Os professores da Universidade Estadual de Londrina (UEL) suspenderam ontem a noite a greve, durante uma assembléia realizada no anfiteatro do Centro de Ciências Biológicas (CCB). Por uma diferença de 10 votos, 177 a 167, venceu a proposta de suspender a paralisação até segunda-feira, quando a categoria voltará a se reunir às 14h30 no anfiteatro ‘Pinicão’ da UEL.
A decisão surpreendeu muita gente, principalmente porque a assembléia de ontem seria apenas informativa. ‘‘Acontece que a Reitoria mandou seus elementos em peso para a assembléia’’, afirma o professor Evaristo Colmán, diretor da Associação dos Docentes da UEL (Aduel). Os ‘‘elementos’’, explica Colmán, são professores com altos salários ou com cargos comissionados na universidade.
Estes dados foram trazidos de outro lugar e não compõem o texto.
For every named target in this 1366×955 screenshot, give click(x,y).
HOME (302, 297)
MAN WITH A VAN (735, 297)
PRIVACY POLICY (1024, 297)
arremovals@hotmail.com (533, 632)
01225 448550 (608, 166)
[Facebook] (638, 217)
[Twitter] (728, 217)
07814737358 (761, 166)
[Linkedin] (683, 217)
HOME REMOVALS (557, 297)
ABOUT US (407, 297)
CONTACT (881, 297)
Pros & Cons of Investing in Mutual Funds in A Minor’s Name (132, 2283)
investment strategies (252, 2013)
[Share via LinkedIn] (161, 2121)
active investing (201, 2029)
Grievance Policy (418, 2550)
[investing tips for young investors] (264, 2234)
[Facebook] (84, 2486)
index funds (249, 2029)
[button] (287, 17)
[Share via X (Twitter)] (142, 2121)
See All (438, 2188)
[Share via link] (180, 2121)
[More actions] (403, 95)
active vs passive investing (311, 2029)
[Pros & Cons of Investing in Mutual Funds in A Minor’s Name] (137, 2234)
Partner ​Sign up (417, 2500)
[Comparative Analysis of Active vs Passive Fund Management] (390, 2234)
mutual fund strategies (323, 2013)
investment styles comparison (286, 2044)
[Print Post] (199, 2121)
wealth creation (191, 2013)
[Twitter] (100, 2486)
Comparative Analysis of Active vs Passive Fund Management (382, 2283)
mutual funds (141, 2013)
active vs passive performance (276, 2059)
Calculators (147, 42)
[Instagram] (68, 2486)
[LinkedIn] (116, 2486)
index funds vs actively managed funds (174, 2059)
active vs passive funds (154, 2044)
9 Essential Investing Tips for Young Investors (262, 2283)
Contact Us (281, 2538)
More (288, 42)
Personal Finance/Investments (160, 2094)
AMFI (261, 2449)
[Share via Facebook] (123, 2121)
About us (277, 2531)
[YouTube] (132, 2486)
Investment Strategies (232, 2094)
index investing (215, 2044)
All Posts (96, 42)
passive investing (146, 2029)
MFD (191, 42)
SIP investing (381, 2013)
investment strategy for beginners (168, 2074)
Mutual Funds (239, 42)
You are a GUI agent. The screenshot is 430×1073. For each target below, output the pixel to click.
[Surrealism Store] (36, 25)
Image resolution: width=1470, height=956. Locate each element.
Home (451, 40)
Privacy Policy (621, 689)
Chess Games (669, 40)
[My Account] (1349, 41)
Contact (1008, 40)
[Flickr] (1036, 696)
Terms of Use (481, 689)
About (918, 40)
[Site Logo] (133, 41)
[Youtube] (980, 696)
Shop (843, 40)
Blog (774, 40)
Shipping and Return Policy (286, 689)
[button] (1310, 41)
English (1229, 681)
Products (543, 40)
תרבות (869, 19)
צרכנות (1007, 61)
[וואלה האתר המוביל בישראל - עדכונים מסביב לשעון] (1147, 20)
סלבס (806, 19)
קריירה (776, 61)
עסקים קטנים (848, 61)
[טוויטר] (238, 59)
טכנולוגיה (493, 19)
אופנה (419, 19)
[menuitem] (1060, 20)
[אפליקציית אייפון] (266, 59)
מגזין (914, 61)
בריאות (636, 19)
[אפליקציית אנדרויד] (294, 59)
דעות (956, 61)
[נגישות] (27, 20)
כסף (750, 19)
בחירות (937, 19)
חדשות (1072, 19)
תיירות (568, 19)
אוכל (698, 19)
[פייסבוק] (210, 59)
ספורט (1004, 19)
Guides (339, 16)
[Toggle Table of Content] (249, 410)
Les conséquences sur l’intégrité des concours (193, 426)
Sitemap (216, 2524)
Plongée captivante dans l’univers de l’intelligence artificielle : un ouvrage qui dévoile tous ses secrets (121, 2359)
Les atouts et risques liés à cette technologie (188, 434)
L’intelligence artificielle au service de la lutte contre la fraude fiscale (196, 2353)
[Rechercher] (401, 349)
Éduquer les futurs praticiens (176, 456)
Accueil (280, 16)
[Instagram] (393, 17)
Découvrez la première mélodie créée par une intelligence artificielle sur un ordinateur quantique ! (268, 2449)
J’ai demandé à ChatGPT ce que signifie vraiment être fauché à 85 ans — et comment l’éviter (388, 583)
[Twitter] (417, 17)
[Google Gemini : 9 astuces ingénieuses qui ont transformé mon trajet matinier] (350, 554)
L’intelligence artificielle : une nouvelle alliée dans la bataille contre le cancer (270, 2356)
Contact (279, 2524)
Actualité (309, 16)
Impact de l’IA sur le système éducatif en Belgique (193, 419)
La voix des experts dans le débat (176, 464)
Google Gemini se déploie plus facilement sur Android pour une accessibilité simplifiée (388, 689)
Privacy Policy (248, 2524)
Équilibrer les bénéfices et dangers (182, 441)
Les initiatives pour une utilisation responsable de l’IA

Alguns nunca teriam aparecido nas assembléias, conforme Colmán.
‘‘O momento agora é de continuar o movimento e tentar reverter este quadro’’, afirmou o diretor da Aduel. Ele espera que os servidores da UEL mantenham a posição de continuar em greve e disse que os professores irão para a assembléia de segunda-feira com força total, tentando levar em massa a categoria para tentar retomar a paralisação.
A presidente do SinSaúde, Ana Maria da Cruz, não escondeu o descontentamento, ontem à noite, com a decisão de última hora dos professores. Quando questionada se os funcionários dos hospitais Universitário (HU) e das Clínicas (HC) manteriam a paralisação, ela disse que era necessário avaliar os últimos acontecimentos. Mas avisou: ‘‘Não vou colocar a minha categoria em risco’’.
A greve dos servidores do HU e HC será retomada hoje, às 7 horas, 10 dias após uma paralisação de 14 dias. ‘‘Não houve atendimento às nossas reivindicações e a proposta salarial do governo foi zero’’, disse a presidente do SinSaúde. Assim como os docentes da UEL e professores estaduais, os servidores alegam que as perdas salariais da categoria chegam a 41,14%.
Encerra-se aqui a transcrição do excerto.